コロナ禍に起こった悲劇
2020年、世界中で猛威を振るった新型コロナウイルスは、中華東東の経営も直撃した。店長の池田穂乃花さんが当時を振り返る。
「もちろん東東だけではなく、日本中の飲食店が苦労していたはずです。国からの要請で営業時間の短縮、アルコールの提供までも禁止されたのは本当に辛かったです。ただそれ以上に大変だったのが創業者の祖父に癌が見つかったことでした」
コロナ禍で周りの店が営業を休止するなか、初代店主の帯刀武次郎さんは、「うちが閉めたら地域の人たちが外食する場がなくなってしまう」と厨房に立ち続けた。そうした頑張りが仇となり、2020年7月に緊急入院すると、余命3か月を宣告されたという。

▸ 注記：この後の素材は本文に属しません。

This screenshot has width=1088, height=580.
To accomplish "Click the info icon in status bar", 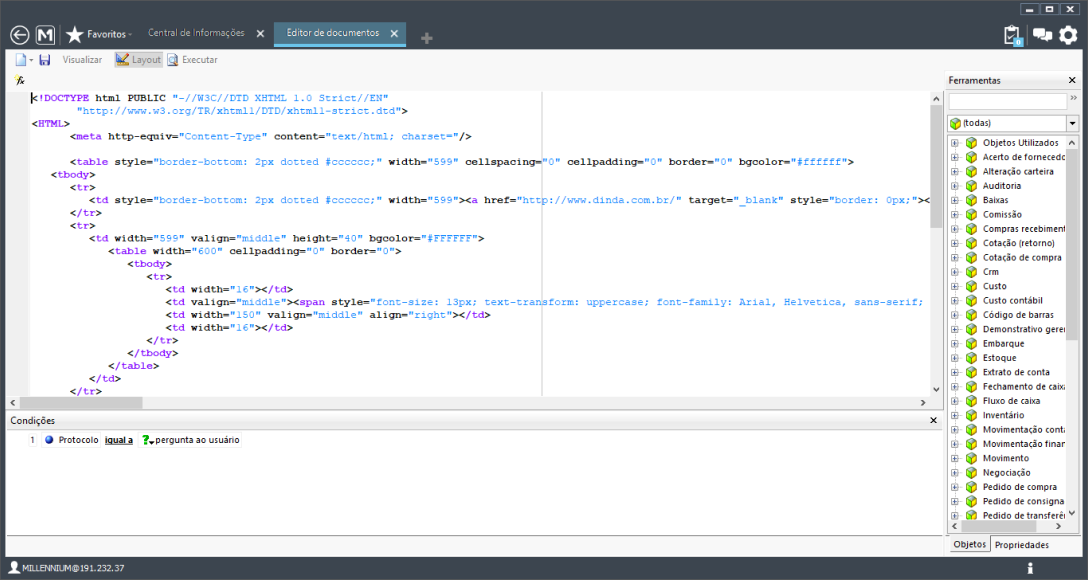I will tap(1029, 568).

「子供の頃から夏休みなどにはお店の手伝いをするためによく出入りしていたため、このお店には愛着があるし、どうしても無くなってほしくない。祖父が余命3か月って言われたときには、本当にショックでした」(穂乃花さん)
コロナ禍で思うように営業できない日々が続いていた2020年9月、武次郎さんが帰らぬ人となる。

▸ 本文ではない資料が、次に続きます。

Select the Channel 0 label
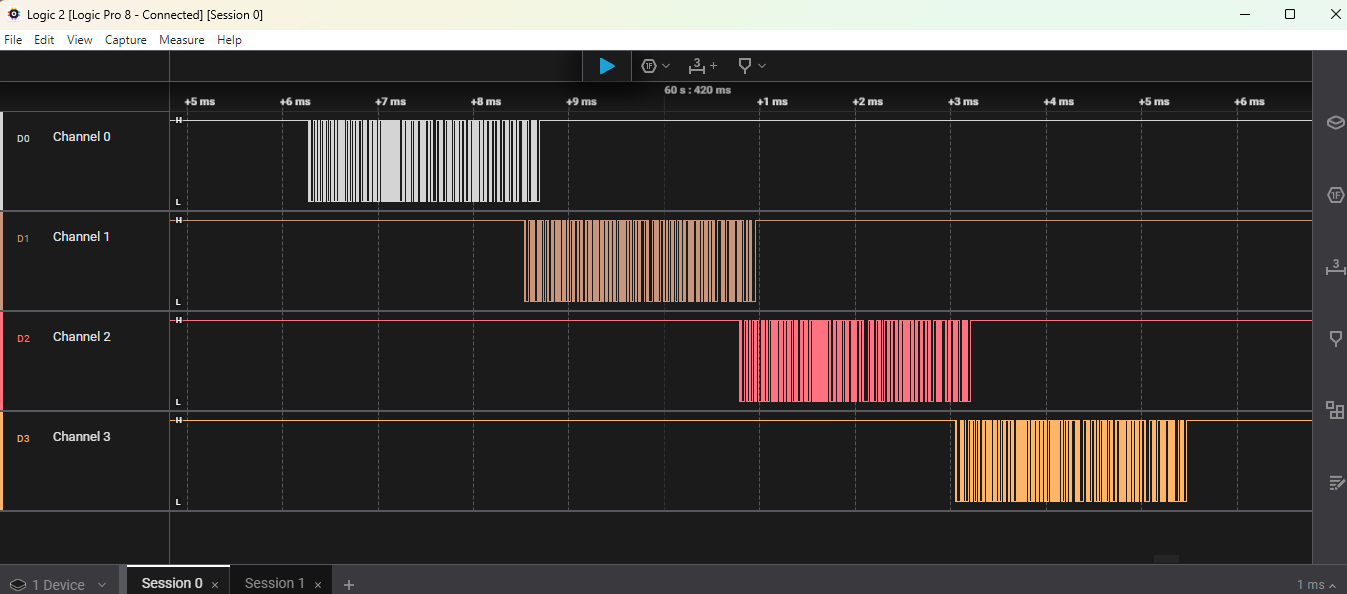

そこで立ち上がったのが穂乃花さんと、親友のジェンジェンさんだった。
「私とジェンジェンは幼い頃からずっと友達で、2人ともよく店に出入りして、調理やホールの仕事を手伝っていました。だから何かできるんじゃないかって考えたんです」(穂乃花さん)
2人が考えたのはSNSの活用だった。同世代に向けたメガ盛りメニューなどを考案し、TikTokにアップした。これがきっかけとなり、若者を中心に注目を集めるようになった。
「祖父が亡くなってから両親と祖母は店をたたむことを考えていたようです。でも、闘病中には血を吐いても店の心配をしていた祖父の大事な店を絶対に終わらせたくないと強く思い、当時は高校生でしたが、店長として店に出ることを決心しました」(穂乃花さん)
今ではメニューの企画や運営のすべてを穂乃花さんとジェンジェンさんが考え、社員全員と相談しながら提供しているという。